Hydrothermal synthesis of perovskite bismuth ferrite crystallites with the help of NH 4 Cl

Summary form only given. Multiferroics have attracted considerable attention recently because of their fascinating physical behaviors and potential applications. BiFeO 3 is one of the well-known multiferroic compounds displaying coexistence of ferroelectricity and antiferromagnetism [1]. The BiFeO 3 properties in nanosize were especially helpful for understanding the foundational ferroelectric and magnetic mechanism [2]-[4]. Recently, only a few approaches by the hydrothermal method were reported about the pure BiFeO 3 with irregular shapes [5],[6]. The bismuth ferrite powders in these works were synthesized by using [Bi(NO 3 ) 3 -5H 2 O] and [Fe(NO 3 ) 3 -9H 2 O] as start materials, which reacted to produce pure BiFeO 3 phase in a limited experimental range. In this paper, pure BiFeO 3 crystallites were synthesized by using FeCl 3 -6H 2 O and BiCl 3 as start materials and NH 4 CI as an addition in wide hydrothermal conditions. Bismuth ferrite powders were prepared via a hydrothermal process using a stoichiometric mixture of FeCl 3 -6H 2 O and BiCl 3 as metal precursors and NaOH as a mineralizer. FeCl 3 -6H 2 O and BiCl 3 kept the resultant concentration 0.05 M were dissolved in distilled water under a mechanical stirring. NaOH solution was slowly added to the above solution, followed by adding 1.29 g (1 M) NH 4 CI to part samples. Finally, the brown suspension was transferred into a 29 mL Teflon vessel filled at 4/5 of its volume. The hydrothermal treatment was performed with different reaction temperatures and holding times. After cooling down to room temperature, the products were washed several times and dried in an oven at 70 °C. X-ray diffraction (XRD) analysis was performed to determine the powder phases. Scanning electron microscopy (SEM Quan200) was employed to investigate the particle sizes and morphologies of the products.
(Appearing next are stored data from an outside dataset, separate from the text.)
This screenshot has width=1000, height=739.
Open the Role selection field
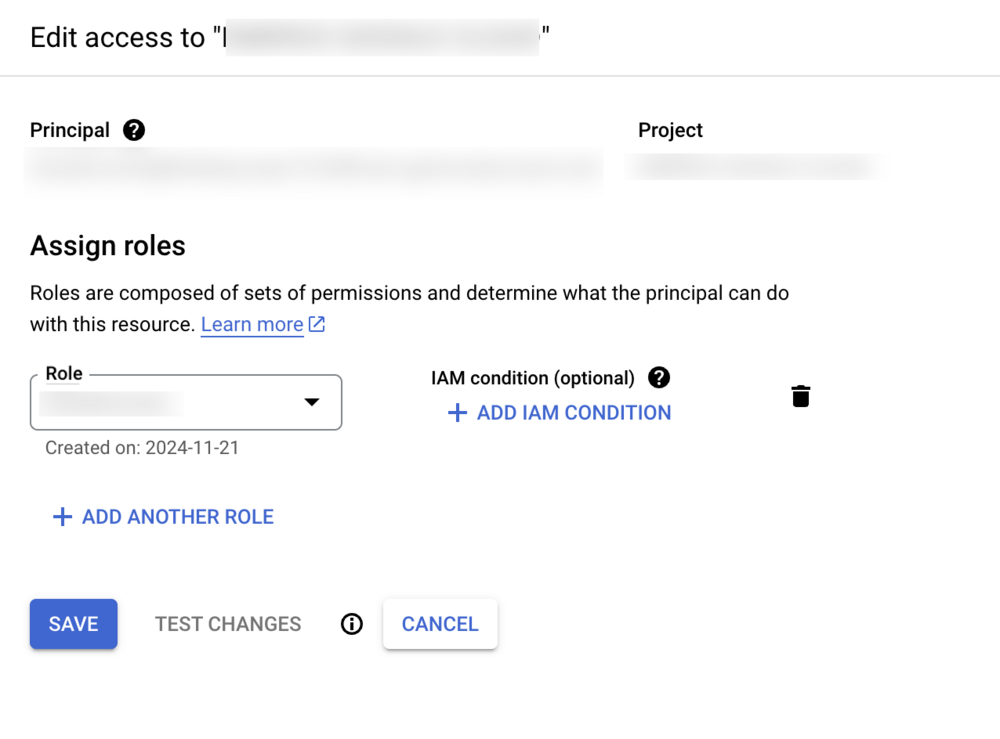coord(170,402)
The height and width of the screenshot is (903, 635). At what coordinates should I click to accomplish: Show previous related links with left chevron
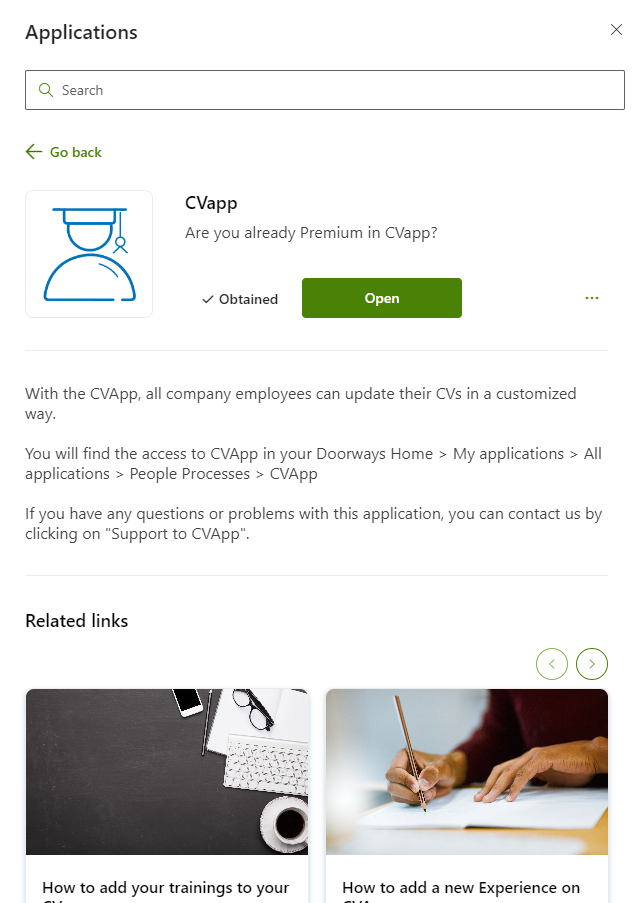[552, 663]
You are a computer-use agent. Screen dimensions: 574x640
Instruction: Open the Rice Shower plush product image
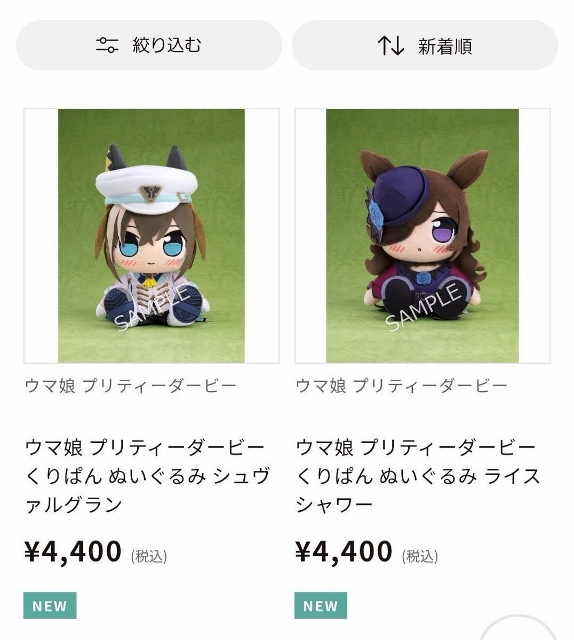[423, 236]
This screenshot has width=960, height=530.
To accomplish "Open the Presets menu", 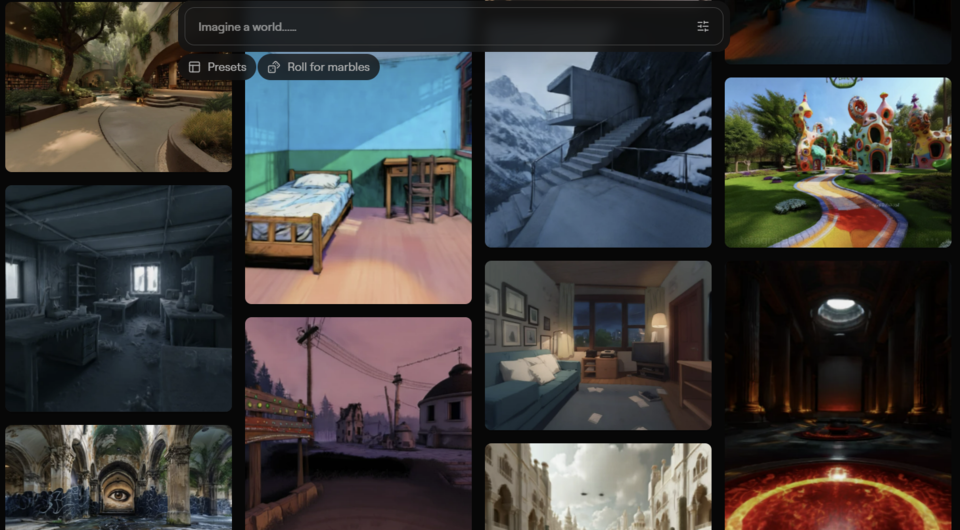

The magnetic properties of part samples were measured with an LDJ9600 type of vibrating sample magnetometer (VSM). The pure BiFeO 3 phase can be synthesized at wide NaOH concentration and wide temperature range with the help of NH 4 Cl solvent as shown in Fig. 1 and 2. The BiFeO 3 morphologies change from agglomerate and irregular particles to regular and dispersive cubic particles, and more morphologies were obtained with the help of NH 4 CI solvent as shown in Fig. 3 and 4. BiFeO 3 sample with more compact particles shows relative higher saturation magnetization. The details will be reported in the full manuscript.